Eventually, the block conditions control and auto, of which only auto identical trials were kept, and the respectively first and last (i.e., fifth) block entered the statistical analyses. Behavioral measures that can be obtained from the task (please see Fig. 8D) are accuracy (i.e., percentage of trials with four correct responses) and entire sequence duration (ESD), which can be further subdivided into first motor response time (RT1) and motor sequence duration (MSD). ESD is the total response time from stimulus onset to the fourth response and thus reflects overall differences in automatic vs. controlled motor response sequence generation that modulate the duration of this process. RT1 is the time between stimulus onset and the first response, thus mainly reflecting cognitive processes involved in planning and selection of the motor response sequence. MSD is the duration of the motor response sequence itself (i.e., the time from the first to the fourth response), thus mainly reflecting processes involved in the coordination and execution of the motor response sequence.

Statistical analyses

Only trials in which participants responded correctly to all four geometric figures (within a time window of 200–3000 ms after stimulus onset for the first response and within a time window of 25–1500 ms after each previous key press for the second to fourth response) entered statistical analyses. In case this exclusion procedure resulted in less than 10 remaining trials in any of the condition combinations (i.e., in any block), the participant was excluded from the analyses.
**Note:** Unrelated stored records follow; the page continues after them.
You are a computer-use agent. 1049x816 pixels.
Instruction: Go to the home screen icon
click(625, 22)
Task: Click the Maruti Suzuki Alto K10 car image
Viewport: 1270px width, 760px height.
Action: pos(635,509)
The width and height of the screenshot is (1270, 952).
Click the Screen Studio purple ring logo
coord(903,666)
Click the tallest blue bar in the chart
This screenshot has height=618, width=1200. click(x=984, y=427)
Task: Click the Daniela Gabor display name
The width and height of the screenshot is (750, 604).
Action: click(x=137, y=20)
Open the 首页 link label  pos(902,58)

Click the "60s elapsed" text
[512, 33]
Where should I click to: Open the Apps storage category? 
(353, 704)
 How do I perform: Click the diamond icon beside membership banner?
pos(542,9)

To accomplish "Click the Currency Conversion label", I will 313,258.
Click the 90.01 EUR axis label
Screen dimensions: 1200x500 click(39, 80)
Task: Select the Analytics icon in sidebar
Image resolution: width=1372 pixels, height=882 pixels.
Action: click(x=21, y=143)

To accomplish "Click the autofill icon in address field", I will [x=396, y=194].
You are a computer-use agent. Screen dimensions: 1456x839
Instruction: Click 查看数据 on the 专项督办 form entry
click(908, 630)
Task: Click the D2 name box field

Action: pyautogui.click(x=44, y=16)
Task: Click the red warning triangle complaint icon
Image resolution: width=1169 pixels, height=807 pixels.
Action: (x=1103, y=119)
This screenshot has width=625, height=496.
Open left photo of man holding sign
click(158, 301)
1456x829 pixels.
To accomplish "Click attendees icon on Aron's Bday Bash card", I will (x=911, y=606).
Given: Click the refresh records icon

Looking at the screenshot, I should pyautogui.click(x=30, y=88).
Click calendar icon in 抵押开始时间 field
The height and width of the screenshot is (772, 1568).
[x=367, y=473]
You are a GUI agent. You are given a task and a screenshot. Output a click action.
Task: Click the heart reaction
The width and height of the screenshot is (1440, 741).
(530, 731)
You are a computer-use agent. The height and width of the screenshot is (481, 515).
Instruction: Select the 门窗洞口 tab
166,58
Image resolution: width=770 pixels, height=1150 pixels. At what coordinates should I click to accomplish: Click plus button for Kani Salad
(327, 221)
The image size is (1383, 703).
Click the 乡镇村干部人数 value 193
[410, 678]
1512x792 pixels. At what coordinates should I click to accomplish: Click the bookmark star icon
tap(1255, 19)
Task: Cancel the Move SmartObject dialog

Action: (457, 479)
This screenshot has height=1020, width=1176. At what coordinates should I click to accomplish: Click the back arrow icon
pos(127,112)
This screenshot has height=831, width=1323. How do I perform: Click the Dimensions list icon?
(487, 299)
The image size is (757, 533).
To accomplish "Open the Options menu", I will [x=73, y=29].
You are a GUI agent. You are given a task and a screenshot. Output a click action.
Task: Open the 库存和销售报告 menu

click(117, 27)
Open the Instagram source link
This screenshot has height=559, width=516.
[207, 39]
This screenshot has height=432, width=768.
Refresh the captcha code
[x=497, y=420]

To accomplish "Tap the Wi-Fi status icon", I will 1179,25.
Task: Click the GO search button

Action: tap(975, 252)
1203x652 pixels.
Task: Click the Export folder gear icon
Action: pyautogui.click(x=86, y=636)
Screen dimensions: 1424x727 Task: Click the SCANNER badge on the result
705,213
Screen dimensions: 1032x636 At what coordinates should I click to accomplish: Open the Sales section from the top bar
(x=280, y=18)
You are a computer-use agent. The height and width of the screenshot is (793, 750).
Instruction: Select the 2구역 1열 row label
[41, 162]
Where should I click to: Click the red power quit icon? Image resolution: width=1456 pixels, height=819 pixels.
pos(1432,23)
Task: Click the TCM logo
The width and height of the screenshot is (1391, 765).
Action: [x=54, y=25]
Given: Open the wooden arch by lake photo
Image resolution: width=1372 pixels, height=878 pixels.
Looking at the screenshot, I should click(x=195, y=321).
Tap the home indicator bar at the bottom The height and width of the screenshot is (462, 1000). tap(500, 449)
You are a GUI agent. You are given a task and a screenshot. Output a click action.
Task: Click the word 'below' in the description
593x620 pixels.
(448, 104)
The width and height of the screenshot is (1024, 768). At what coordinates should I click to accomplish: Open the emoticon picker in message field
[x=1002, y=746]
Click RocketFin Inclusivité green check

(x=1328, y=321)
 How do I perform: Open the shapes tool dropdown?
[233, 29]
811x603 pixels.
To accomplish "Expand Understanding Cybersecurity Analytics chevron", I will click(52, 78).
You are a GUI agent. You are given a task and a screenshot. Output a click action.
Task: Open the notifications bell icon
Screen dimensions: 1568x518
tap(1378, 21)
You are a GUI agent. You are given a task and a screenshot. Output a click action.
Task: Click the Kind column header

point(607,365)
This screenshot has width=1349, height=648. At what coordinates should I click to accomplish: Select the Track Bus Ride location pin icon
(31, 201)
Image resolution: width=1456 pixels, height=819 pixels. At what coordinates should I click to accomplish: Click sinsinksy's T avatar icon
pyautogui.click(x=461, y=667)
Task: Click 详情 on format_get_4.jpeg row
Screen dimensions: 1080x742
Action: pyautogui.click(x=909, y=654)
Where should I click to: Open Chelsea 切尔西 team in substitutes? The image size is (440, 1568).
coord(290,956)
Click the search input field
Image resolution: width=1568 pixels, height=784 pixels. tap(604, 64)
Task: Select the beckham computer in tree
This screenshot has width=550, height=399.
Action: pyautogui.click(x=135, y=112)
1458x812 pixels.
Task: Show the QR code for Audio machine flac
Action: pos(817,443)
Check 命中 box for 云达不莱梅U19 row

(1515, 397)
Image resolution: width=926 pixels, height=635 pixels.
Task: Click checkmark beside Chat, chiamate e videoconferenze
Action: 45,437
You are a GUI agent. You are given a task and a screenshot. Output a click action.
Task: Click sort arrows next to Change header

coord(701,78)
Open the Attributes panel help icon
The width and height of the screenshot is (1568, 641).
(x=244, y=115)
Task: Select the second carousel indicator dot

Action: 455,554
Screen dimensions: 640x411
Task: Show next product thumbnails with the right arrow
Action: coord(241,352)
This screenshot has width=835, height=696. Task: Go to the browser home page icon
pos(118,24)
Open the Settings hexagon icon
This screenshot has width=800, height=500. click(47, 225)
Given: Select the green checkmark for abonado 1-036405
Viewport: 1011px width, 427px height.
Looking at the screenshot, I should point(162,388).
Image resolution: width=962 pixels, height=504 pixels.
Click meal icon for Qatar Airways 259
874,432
The obtained accuracy and ESD measures were analyzed using separate mixed ANOVAs with the between-subject factor alcohol manipulation group (intoxicated vs. hungover), and the three within-subject factors alcohol administration (sober vs. alcohol), condition (control vs. automatization), and block (block 1 vs. block 5). To determine the most likely source of the obtained ESD effects, we subsequently ran the same mixed ANOVA separately for RT1 and for MSD. The degrees of freedom were Greenhouse–Geisser corrected whenever necessary. Behavioral variables were tested for variance homogeneity using Levene’s tests and for normal distribution using Kolmogorov–Smirnov tests. If these assumptions were violated, Welch-tests (in case of variance heterogeneity) and Mann–Whitney U tests or Wilcoxon signed-rank tests (in case of deviation from normality) were used to retest the significance of main effects and post hoc comparisons. The mean, minimum and maximum value, as well as the standard error of the mean as a measure of variability were reported for the presentation of descriptive statistics.